After another bad public-relations moment (following the Juan Williams controversy last fall) in the midst of a federal-funding battle, NPR’s board has ousted CEO Vivian Schiller, according to NPR’s own media reporter. The move follows on the release of an embarassing, unfelicitously-timed sting video in which NPR fundraiser Ron Schiller (no relation) met with members of a fictitious Muslim advocacy group and was recorded saying that the Republican Party had been hijacked by a “racist” Tea Party.
David Folkenflik of NPR—who has done an outstanding, evenhanded job of covering his own network’s controversies, even in the eyes of conservative critic Andrew Breitbart—this morning broke the news on Twitter that Schiller resigned at the behest of the NPR News board.
The move looks like NPR offering a sacrifice in the name of putting a quick end to the controversy, which comes as Republicans in Congress are calling for an end to all federal funds for public broadcasting. (Whether that’s actually likely to pass the Senate is another matter, as a cutoff would hurt red states—whose small TV and radio stations would be decimated—far more than the better-funded urban blue-state bastions of NPR and PBS. But that’s for another post.)

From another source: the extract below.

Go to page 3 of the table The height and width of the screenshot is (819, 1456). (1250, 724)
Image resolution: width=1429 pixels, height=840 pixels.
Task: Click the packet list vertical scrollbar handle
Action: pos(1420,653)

The irony is that the board would get rid of CEO Schiller over an incident she hardly could have prevented—off-the-cuff personal opinions offered by an executive at a meeting he thought was private—while it kept her after the Williams affair, in which she was much more active. When NPR cut ties with Williams (when he said on Fox News that he was nervous seeing airplane passengers in “Muslim garb”), Schiller not only took a hands-on role in his firing but threw gas on the flames with her public remarks: for instance, that Williams should have saved his opinions for “his psychiatrist or his publicist.”
Whether you think she was right or wrong, and NPR right or wrong in its treatment of Williams, if the NPR board is acting out of public-relations concerns, that was the far greater p.r. misstep. Of course, at the time, it was widely thought that NPR was acting on a longstanding concern over Williams’ past work as an opinionator for Fox.
This time it’s Schiller who’s apparently being punished not so much for the current incident as for the pattern. (Ron Schiller was also terminated by NPR, though the move was more of a gesture than anything, as he had already taken another job, apparently prior and unrelated to the scandal.) The question is whether the ouster ends the controversy or—like so many such firings—only emboldens critics and enflames it more.